Saved entries
-- Opening Marker --

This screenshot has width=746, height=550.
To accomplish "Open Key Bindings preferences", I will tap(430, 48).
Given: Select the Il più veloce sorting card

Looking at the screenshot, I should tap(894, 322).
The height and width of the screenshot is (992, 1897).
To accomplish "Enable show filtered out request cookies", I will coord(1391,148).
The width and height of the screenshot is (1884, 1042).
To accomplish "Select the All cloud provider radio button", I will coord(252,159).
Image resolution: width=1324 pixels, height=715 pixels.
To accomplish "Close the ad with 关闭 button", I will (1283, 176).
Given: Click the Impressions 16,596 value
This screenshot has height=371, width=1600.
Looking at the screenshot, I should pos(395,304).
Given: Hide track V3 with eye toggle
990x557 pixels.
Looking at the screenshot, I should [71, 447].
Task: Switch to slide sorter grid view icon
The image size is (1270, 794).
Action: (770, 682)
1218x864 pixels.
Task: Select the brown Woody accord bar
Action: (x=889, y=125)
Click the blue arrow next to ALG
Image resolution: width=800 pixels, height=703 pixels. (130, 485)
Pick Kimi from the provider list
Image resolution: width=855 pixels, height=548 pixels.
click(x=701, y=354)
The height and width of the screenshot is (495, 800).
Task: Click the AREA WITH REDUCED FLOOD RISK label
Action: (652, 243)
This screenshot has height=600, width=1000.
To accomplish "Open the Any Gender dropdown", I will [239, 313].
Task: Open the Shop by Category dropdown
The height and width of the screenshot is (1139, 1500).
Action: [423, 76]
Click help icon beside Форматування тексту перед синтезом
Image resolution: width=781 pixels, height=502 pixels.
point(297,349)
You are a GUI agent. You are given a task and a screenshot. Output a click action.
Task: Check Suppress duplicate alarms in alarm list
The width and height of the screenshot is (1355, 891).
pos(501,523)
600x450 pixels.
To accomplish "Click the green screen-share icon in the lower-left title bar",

-- Closing Marker --

__Exercise directions__
Which lines in the data above contain "list"? Show each one.

__Task output__
Pick Kimi from the provider list
Task: Check Suppress duplicate alarms in alarm list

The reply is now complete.